I started a repetitive modeling project about three months ago with a basic understanding of Master Models. Since I have not found or seen a discussion in the way of Best Practices I will put my thoughts on the subject out there and see what comes back.
The workflow: Create a master part file with multi-bodies then save the bodies and assembly to individual files. The master part drives the majority of geometry, with individual parts fine tuned with local features and configurations.
- The master model part file name gets a - MM tied to is so that is easily identifiable in the folder: mypart - MM.sldprt
- The Master Part is mostly driven by a 3D sketch and/or 2D layout sketches. Where possible the Solid Bodies are not connected to each other, the 3d sketch(es) has the highest priority as the single point of failure or the first place to look for dimensions and debug.
- Rename each of the Solid Bodies as they are created in the Solid Bodies folder to something descriptive and useful. The Solid Bodies reorder themselves as they are modified, so don't count on them being where you left them. Also rename 3d Sketches and layout sketches. I am not big on renaming the features, the solid body name tends to adopt the last feature to modify it, if it hasn't already been renamed.
- Use Diplay States and Hide/Show. Avoid Suppress, as it reverts the solid body names back to their original states. I usually have Display State - 1 as the complete model with no sketches, and then a WIP for mix-n-matching bodies and sketches as needed.
- Features may create single or multiple solid bodies, but prefereably singles. One feature = one solid body establishes tracabilty as the amount of geometry increases. And if you need to drastically modify one out of several of the bodies you won't have to seperate it.
- Only create one solid body of each needed part, additional instances of the part can be added in the assembly and will keep the naming to a minimum and the BOM clean and accurate. The master model looks partially built, because it is.
- Common holes and sketch driven patterns should be included at the master part level. A master part layout sketch or 3d sketch drives the alignment and assures consistency across all the parts. Unique geometry can be inserted at the assembly or individual part level. The assembly hole features have created a few problems along the way, mostly operator error, but I prefer to go to the master part first.
- Save Bodies at the Solid Bodies folder level. Once you have comitted to Save Bodies, edit the Save Bodies 1 feature, click on the (none) items to identify them and resave the feature to create the new / additional parts. The additional parts will have to be inserted manually into an existing assembly, but the link will be consistent and tied to that Save Bodies feature. Try to maintain a single Solid Body feature.
- Insert into new part at the individual Solid Body level is not my prefered strategy.
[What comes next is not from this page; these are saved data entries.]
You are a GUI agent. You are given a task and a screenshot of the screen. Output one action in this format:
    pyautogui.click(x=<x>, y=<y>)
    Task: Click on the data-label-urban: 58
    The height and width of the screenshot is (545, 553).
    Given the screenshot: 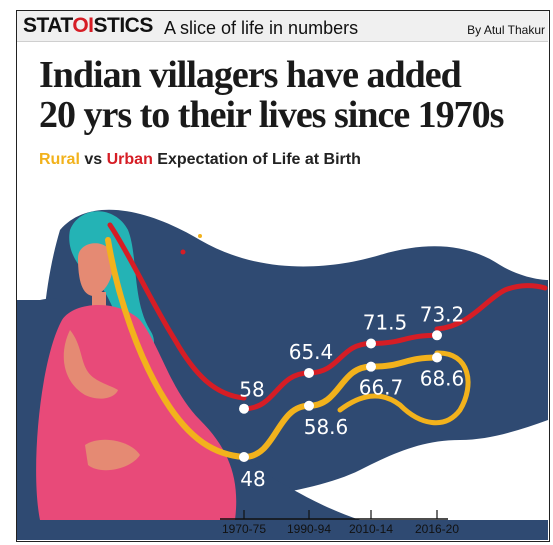 What is the action you would take?
    pyautogui.click(x=252, y=390)
    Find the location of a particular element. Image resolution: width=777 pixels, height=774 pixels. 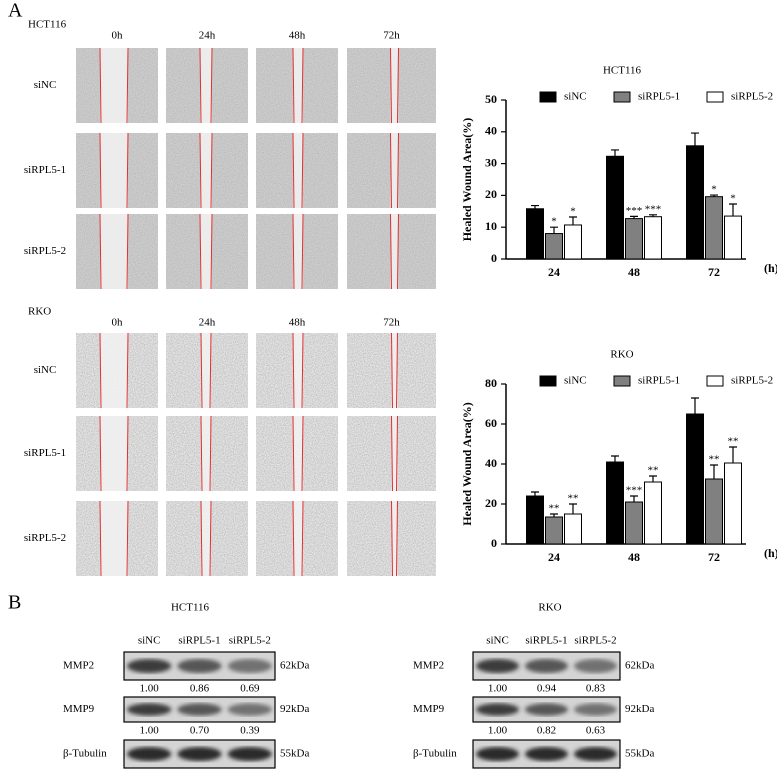

lane-label: siRPL5-2 is located at coordinates (250, 641). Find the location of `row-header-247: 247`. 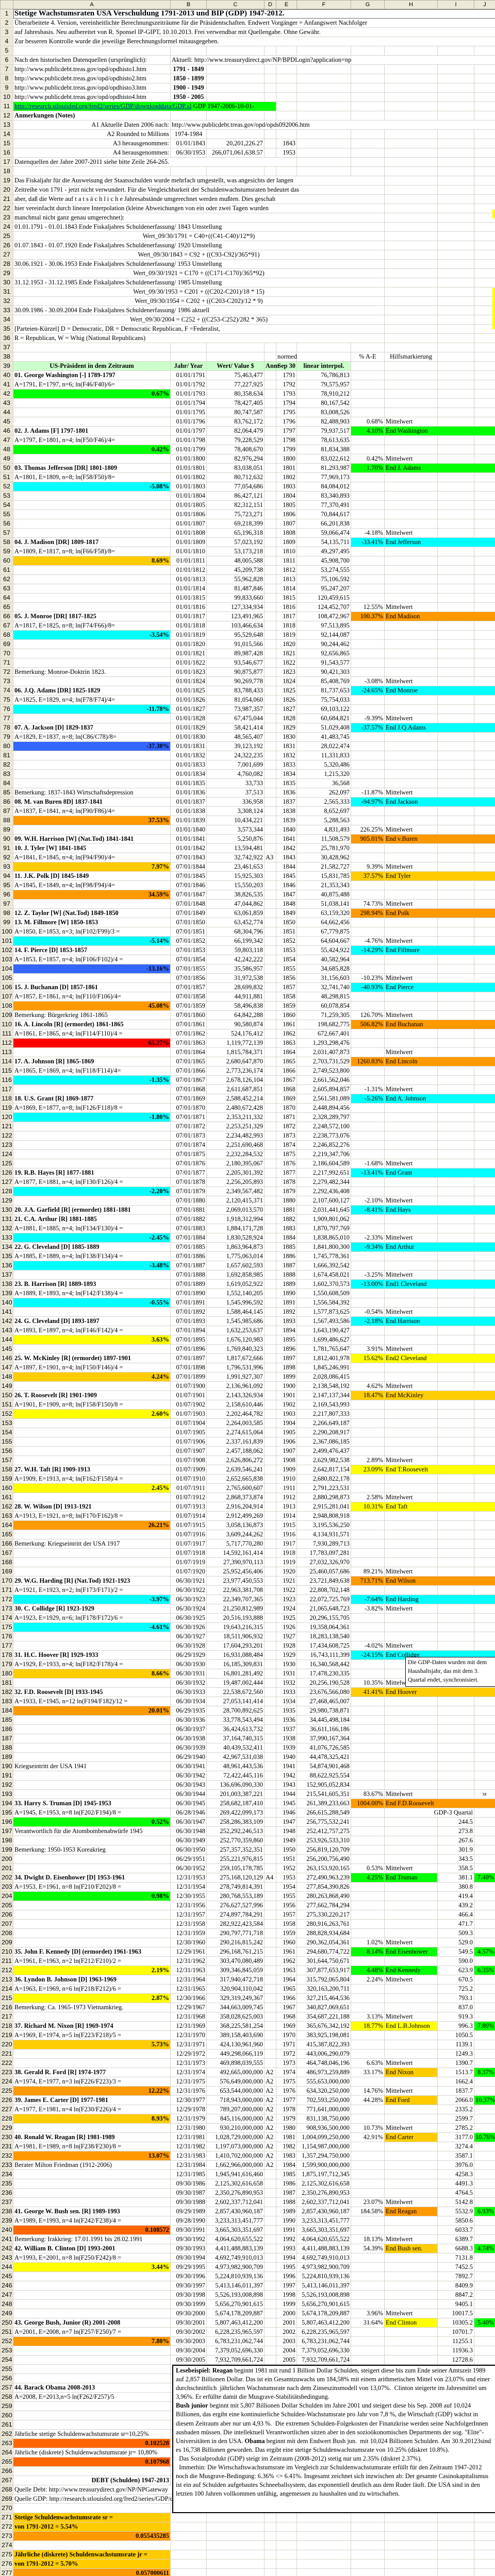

Manual name and assembly creation not as efficent as Save Bodies.
- If the Master Part is to be reused/repurposed, be aware of the naming restrictions. Copy to a new folder and rename the old folder, rename the new parts (if they need to be unique) so that opening the Save Bodies feature, the assembly or drawing forces a find the parts. Rename the Stock feature in each of the derived parts and test that the link is intact by editing the Stock feature.
So this a start, I tend to ramble so hopefully my desciptions and terminology are clear enough that I don't look like a total newb. I appreciate you comments, and additions. What works or doesn't work for you?